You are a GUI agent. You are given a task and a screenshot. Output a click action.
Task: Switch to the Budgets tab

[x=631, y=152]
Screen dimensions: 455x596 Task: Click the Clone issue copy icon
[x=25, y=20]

__________________________________________________

Go through the listing above and restate it word for word.

You are a GUI agent. You are given a task and a screenshot. Output a click action.
Task: Switch to the Budgets tab

[x=631, y=152]
Screen dimensions: 455x596 Task: Click the Clone issue copy icon
[x=25, y=20]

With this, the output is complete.